* Weak car demand hits metals business
* Price pressure to hit pulp and paper unit
* Sees 2019 EBITA margin flat
* Shares fall 12 percent (Adds pulp & paper business, shares, analyst)
By Kirsti Knolle
VIENNA, May 2 (Reuters) - Austrian engineer Andritz cut its full-year profit margin forecast on Thursday, blaming weak auto industry demand at its metals business and price pressures at its pulp and paper operations.
Andritz, which produces plants for pulp, paper and metal manufacturers, said it now expected a largely unchanged core profit margin, after previously forecasting an increase from last year. Its shares dropped 12 percent in early trade.
The company made a margin on earnings before interest, tax and amortisation (EBITA), adjusted for one-off effects, of 6.9 percent last year.
“While weakness in auto capex is not a surprise, Andritz had provided the guidance only two months ago,” JP Morgan said in a note, describing first-quarter earnings as “disappointing”.
Andritz said it had not managed to achieve improvements in its metals business because auto industry projects including in China continued to come in slowly and profitability at its pulp and paper business would be slightly lower than last year.
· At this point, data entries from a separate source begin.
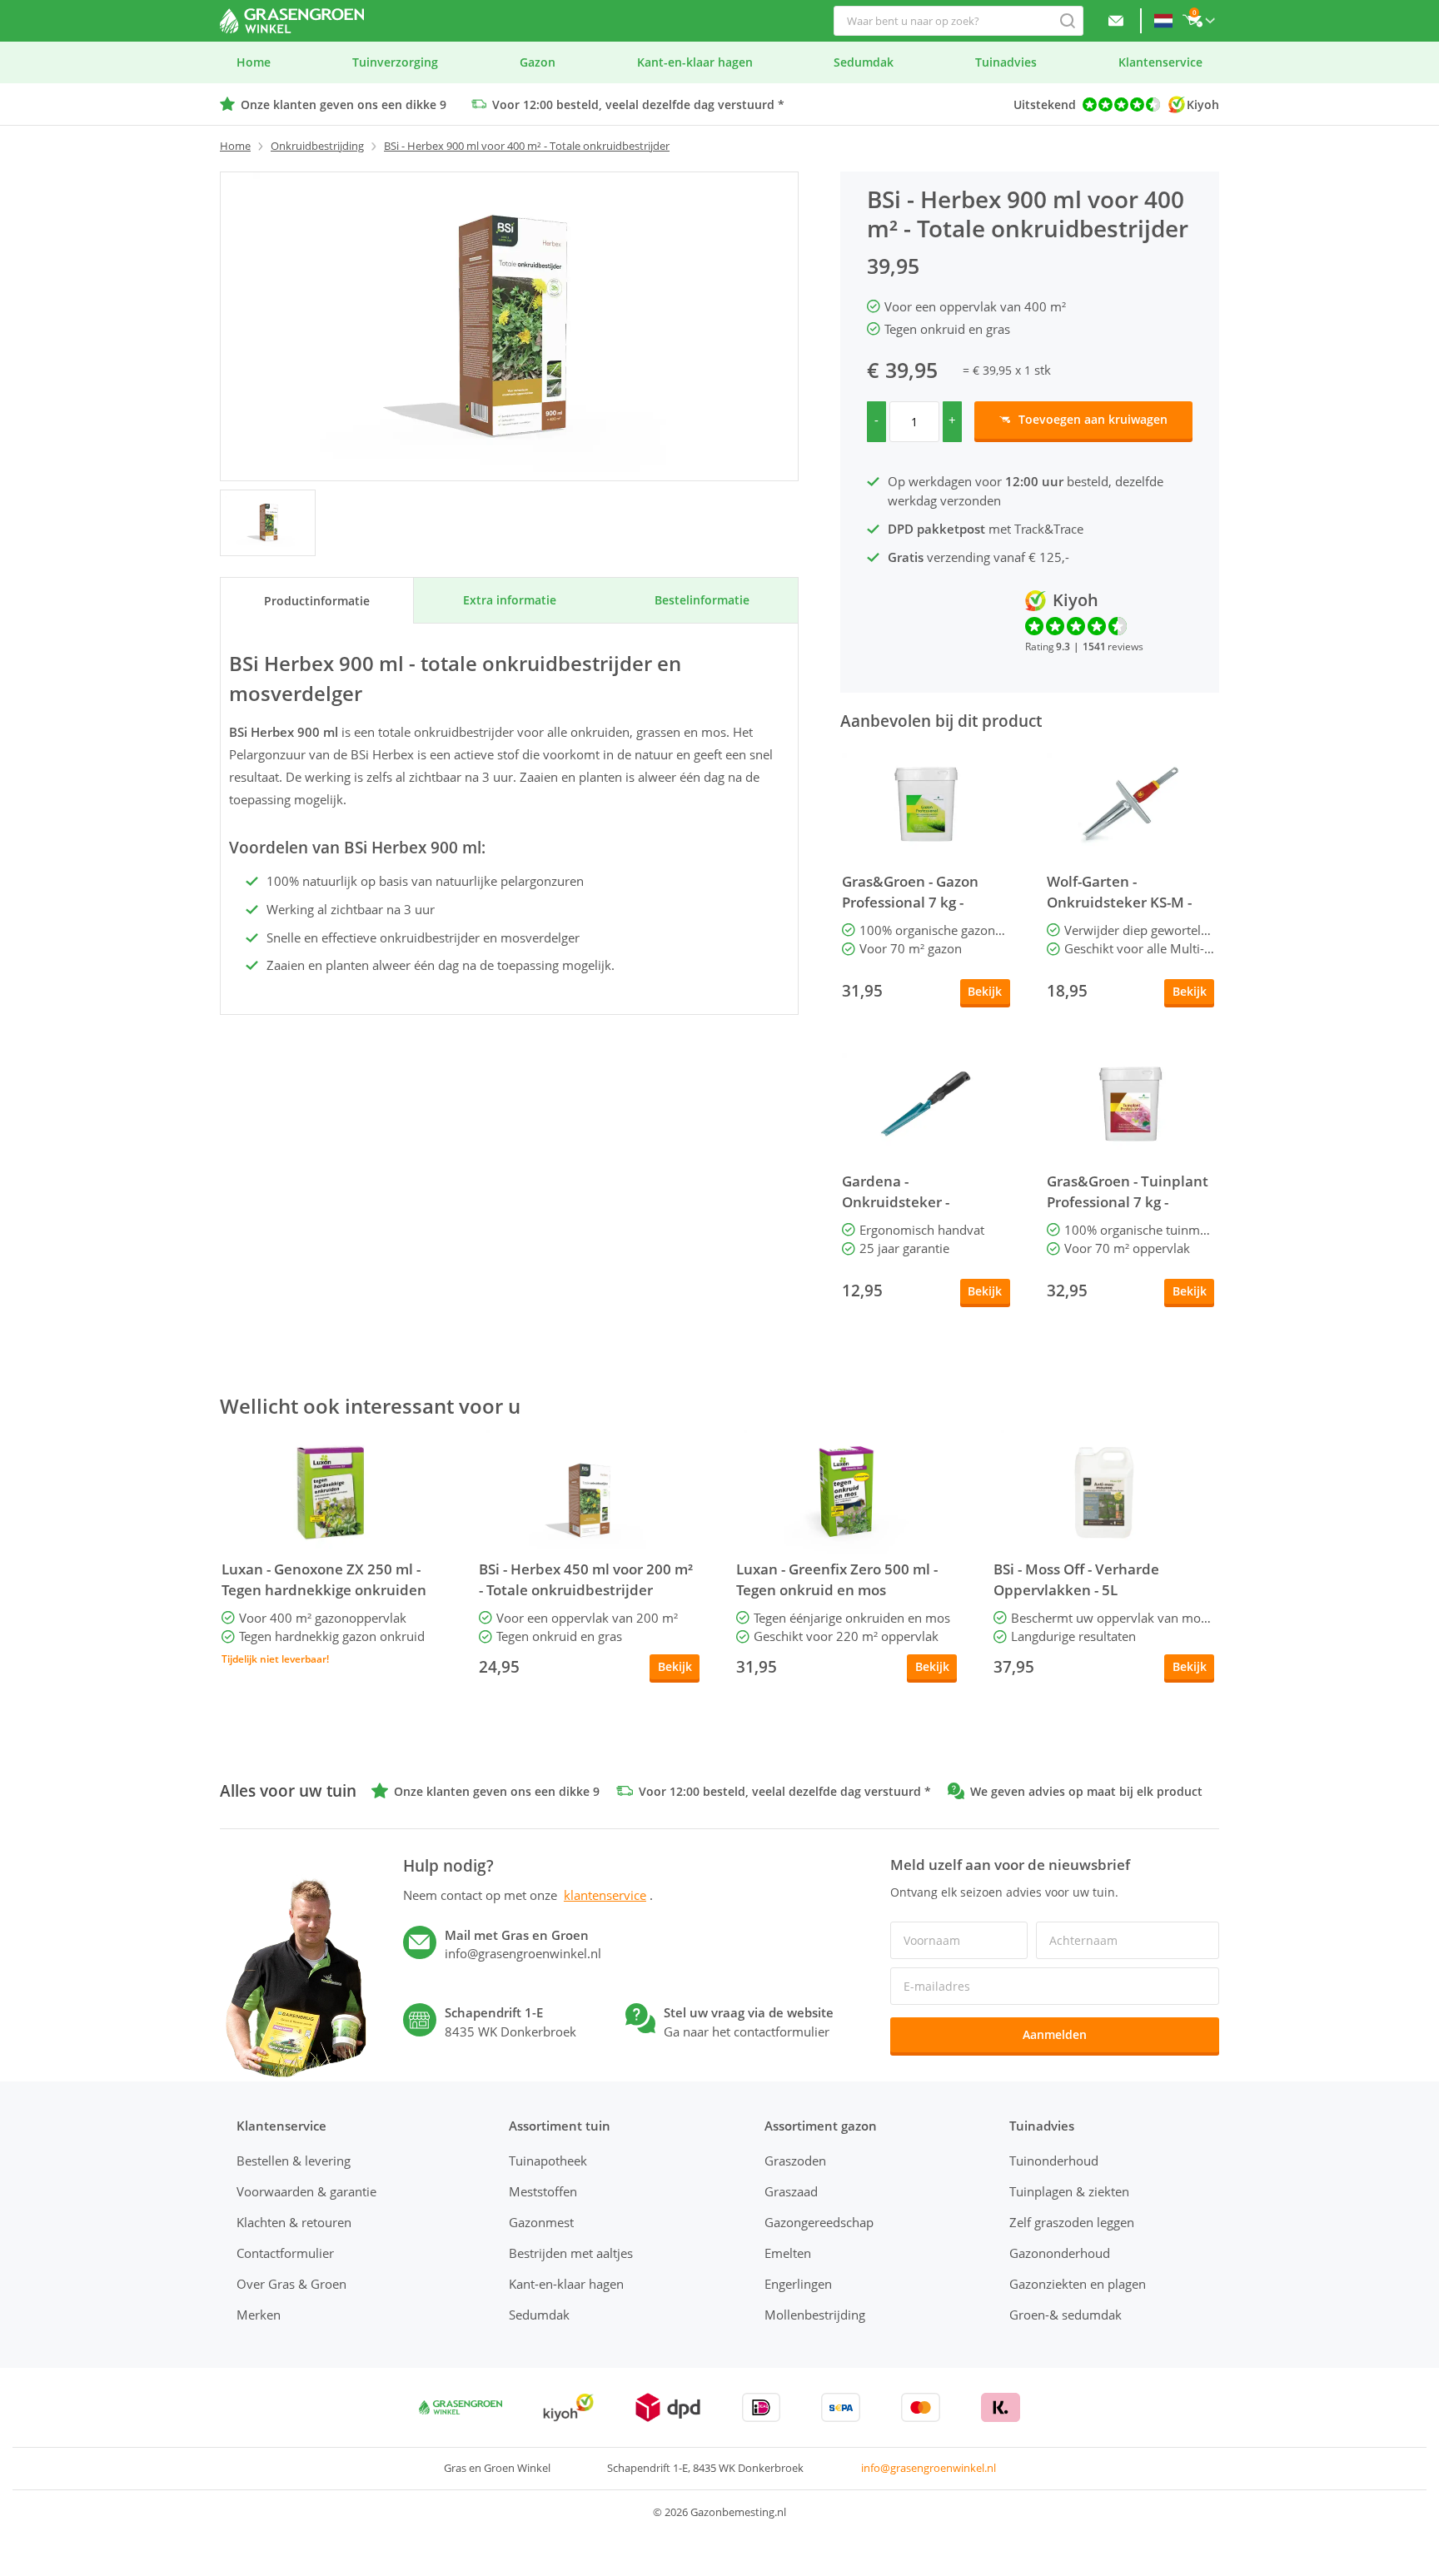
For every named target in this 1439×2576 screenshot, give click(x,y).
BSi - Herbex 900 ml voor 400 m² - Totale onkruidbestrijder (527, 145)
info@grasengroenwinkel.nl (928, 2467)
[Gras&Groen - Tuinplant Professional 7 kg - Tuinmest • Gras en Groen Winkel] (1131, 1104)
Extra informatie (509, 600)
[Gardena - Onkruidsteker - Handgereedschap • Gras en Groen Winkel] (926, 1104)
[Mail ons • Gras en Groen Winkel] (1115, 20)
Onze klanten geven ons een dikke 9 (343, 104)
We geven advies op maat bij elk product (1086, 1791)
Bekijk (985, 991)
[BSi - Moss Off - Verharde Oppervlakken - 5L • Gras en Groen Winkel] (1103, 1492)
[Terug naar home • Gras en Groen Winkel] (292, 20)
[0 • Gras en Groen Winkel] (268, 523)
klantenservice (605, 1895)
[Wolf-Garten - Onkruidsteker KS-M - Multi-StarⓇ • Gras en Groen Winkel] (1131, 804)
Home (235, 145)
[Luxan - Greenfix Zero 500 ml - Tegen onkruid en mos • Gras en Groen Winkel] (846, 1492)
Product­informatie (317, 601)
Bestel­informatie (702, 600)
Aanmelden (1055, 2034)
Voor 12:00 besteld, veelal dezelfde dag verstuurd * (638, 104)
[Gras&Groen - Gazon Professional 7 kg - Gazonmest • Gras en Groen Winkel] (926, 804)
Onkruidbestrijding (317, 145)
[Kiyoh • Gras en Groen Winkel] (568, 2407)
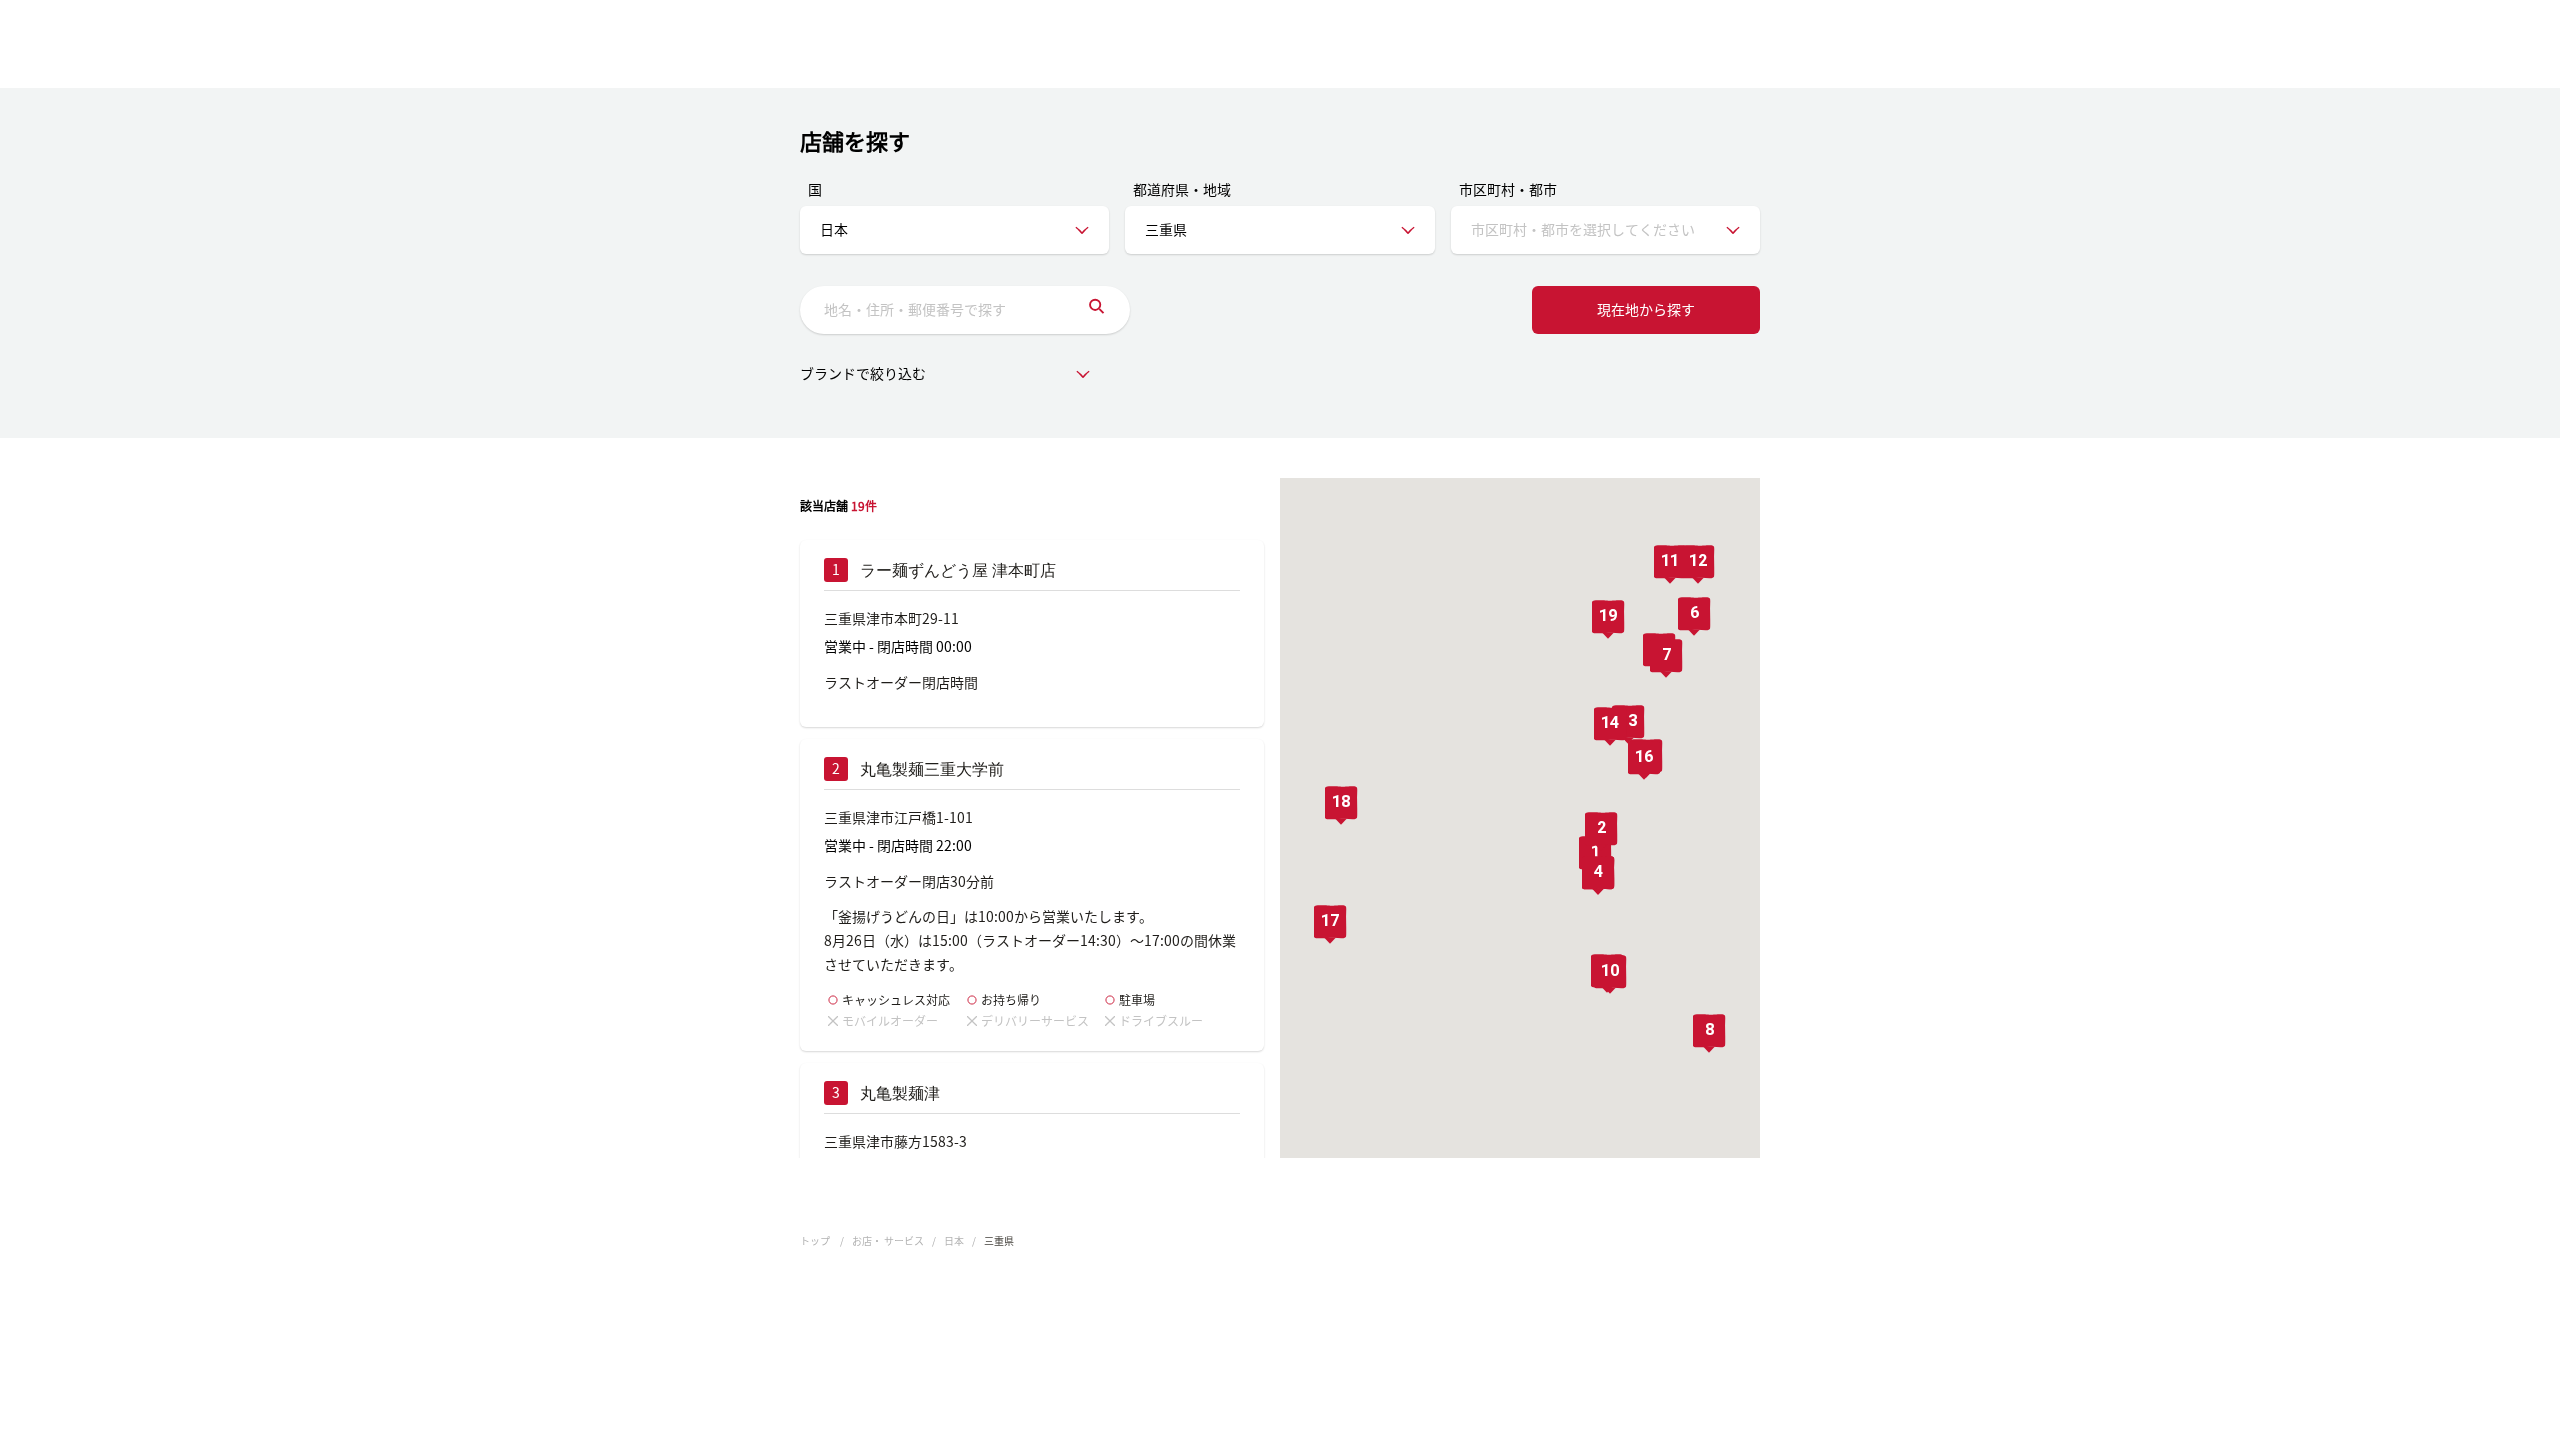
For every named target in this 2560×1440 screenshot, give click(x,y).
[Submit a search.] (1096, 310)
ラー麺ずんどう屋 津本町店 (958, 570)
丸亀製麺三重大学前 (932, 769)
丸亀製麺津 (900, 1093)
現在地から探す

Order intake in the metals unit fell 25.6 percent in the first quarter.
Andritz has said it plans to cut jobs at its German subsidiary Schuler AG, which specialises in systems and tooling for the auto industry, due to slow demand.
“As we expect the global automotive market to remain weak in the medium term, in the next few weeks we will extensively evaluate the need to implement possible restructuring measures in the metals forming sector,” Chief Executive Wolfgang Leitner said in a statement.
Possible capacity adjustments may result in financial provisions, which could have a negative effect on earnings, the company said.
Andritz’s pulp and paper business saw a 76.4 percent increase in order intake in the first quarter thanks to modernisation and new pulp mill construction projects.
However, the international pulp market is weakening and falling demand from Chinese paper producers in particular has led to an increase in pulp inventories worldwide, it said.
As a result, prices for short-fibre pulp derived from eucalyptus fell around 6 percent in the period.
Andritz reported EBITA of 82.8 million euros ($92.8 million) for the three months ended March, up 15.5 percent year on year but missing analysts’ average forecast of 95.9 million euros.